Tuesday, June 26, 2012

Reflecting on Awards




Coaster Reflections is now at the Butler Institute of American Art's Midyear National Exhibition in Youngstown.  I still find it hard to believe it got into the show.  Receiving awards and being juried into shows is certainly validating, and also a lot of fun!  But the question is, why?  Why does one photograph get accolades while another, that seems to have similar qualities to me, is ignored?  

I think part of the answer lies in what the viewer, in this case a judge, brings to the table.  My first award was for a small print of an historic house.  Later, someone who knew the judge told me that his "thing" was lighting and that he had loved the way the image was back-lighted.  My award had nothing to do with the subject, just how it was lighted!  More recently, Reflecting (a study of masks) won an award from a judge who loves masks.  I understand these works have quality, but so do the other works submitted or entered into shows.  Something about an image reaches out and grabs the judge, and the artist has no way of knowing in advance what that will be.

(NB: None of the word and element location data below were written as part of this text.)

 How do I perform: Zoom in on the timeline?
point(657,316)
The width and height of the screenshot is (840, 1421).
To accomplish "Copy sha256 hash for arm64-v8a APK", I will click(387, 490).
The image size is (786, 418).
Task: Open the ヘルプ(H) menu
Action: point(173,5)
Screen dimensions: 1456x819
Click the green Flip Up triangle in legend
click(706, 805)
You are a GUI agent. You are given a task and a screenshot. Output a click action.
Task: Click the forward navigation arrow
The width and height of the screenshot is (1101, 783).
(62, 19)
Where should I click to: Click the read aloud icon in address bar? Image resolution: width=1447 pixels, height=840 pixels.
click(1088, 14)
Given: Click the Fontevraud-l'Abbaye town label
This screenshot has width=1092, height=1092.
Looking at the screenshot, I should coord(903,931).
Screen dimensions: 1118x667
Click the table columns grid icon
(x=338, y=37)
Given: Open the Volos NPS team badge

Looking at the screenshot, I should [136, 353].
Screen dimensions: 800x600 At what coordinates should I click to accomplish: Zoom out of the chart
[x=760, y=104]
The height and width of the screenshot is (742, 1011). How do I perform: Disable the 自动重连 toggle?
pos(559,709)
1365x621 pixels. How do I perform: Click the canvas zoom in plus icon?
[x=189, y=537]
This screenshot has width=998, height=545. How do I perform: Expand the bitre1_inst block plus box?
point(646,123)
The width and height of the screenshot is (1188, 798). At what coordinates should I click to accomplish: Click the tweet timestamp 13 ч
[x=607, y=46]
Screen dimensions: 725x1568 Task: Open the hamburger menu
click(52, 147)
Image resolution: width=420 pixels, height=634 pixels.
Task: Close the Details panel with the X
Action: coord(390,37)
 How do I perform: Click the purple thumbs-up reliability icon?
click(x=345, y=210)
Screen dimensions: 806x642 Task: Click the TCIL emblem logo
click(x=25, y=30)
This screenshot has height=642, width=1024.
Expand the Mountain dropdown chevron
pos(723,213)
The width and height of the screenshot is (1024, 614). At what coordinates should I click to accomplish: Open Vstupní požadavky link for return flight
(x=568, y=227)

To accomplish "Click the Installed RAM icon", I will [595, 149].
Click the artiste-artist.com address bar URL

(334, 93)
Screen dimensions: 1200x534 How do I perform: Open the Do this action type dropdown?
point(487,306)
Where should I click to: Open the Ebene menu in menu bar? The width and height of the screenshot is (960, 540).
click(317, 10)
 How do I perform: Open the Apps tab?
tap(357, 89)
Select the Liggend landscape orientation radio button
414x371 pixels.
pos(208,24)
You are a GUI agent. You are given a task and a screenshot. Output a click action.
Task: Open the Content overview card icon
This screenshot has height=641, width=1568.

The point of my ramblings is this.  I have been tempted to focus on trying to get into juried shows and win awards when I create images rather than creating them for myself.  I realize this is a false path.  My goal needs to continue to be to create images that move me.  If they move someone else, fine.  If not, fine.  I need to be true to myself and grow as an artist.  Okay, enough said.  I promise not to pontificate in my next post.



Thursday, June 14, 2012

Creating Alternate Realities



As a photographer, I'm used to capturing reality by photographing what is.  I may present it from a different perspective through my choices of composition, exposure, lens, etc., but I'm still basically portraying what is. 

I also want to create new realities by modifying what is.  I prefer to do this "in camera" rather than using Photoshop so I recently tried a technique I had known about but never used; taking multiple exposures on the same image.  The idea is to slightly move the camera between exposures to make the subject less defined, thus creating an image that is more impressionistic or abstract.  The number of exposures, up to 10 on my camera, and the direction and degree of movement determine the results.

To be honest, I saw the technique in Tony  Sweet's Fine Art Nature Photography: Advanced Techniques and the Creative Process, a book that Lee had bought me some time ago when I guess I wasn't quite ready for it.  But when I looked at it again recently, I knew it was something I had to try.

The first photo is day lilies in my front yard.  The second is my next door neighbor's back yard.  Both have five exposures on the same image.  Lightroom was used to crop and modify color balance, which I did to focus the viewer's attention on the shapes and colors by making the subject less obvious.  I'm going to have to do more of this!

Thursday, June 7, 2012

Hello!


Hi, welcome to my new blog.  After being gently nudged for some time by my wife (with a cattle prod), I finally decided to take the plunge and start a blog.  I guess Lee got tired of my constant blathering about photography and figured this would redirect me to the web, where I could ramble on and nobody would have to pay attention.  So here I am!

The photograph at the top of the page is our dog, Winston, with a new friend.  Winston is an old guy of 16 who still has a zest for life.  He was in our back yard the other day when I noticed him looking at something very intently and wagging his tail.  It was this baby robin.  Putting Winston back in the house, I ran upstairs and grabbed my camera.  After taking a few shots of the robin alone, I let the dog back outside and took this picture.  Immediately afterward, the mother robin squawked and the baby flew away.  Winston is the gentlest dog I have ever known.  Until she died last year, his best friend was a cat named Sabina.

Last Friday, I met my friend Dick downtown for lunch.  Leaving early, I stopped by Cleveland's industrial area, the Flats, to take pictures.  My favorite is Escher's Stairway, taken with my Nikon D200 modified to capture infrared light.  I decided not to convert it to black & white as I thought the red color was kind of cool.  It's a closeup of a curved stairway going up a large storage tank.  Taken in bright morning sunlight, I found the shadows very interesting.  Even though I know what it is, I find it difficult to see it that way.  The shadows often become stairs to me, or I can see some of them as shadows and others as stairs at the same time in different parts of the image.  Very confusing.  I have always enjoyed Escher's work so I named it after him as the photograph could not be the way I often see it.

Well, this ends my first post.  The good news is that I finally have a blog.  The bad news (for Lee) is that I'm still going to blather endlessly about photography.  Hope any of you who stumbled onto this site enjoyed it.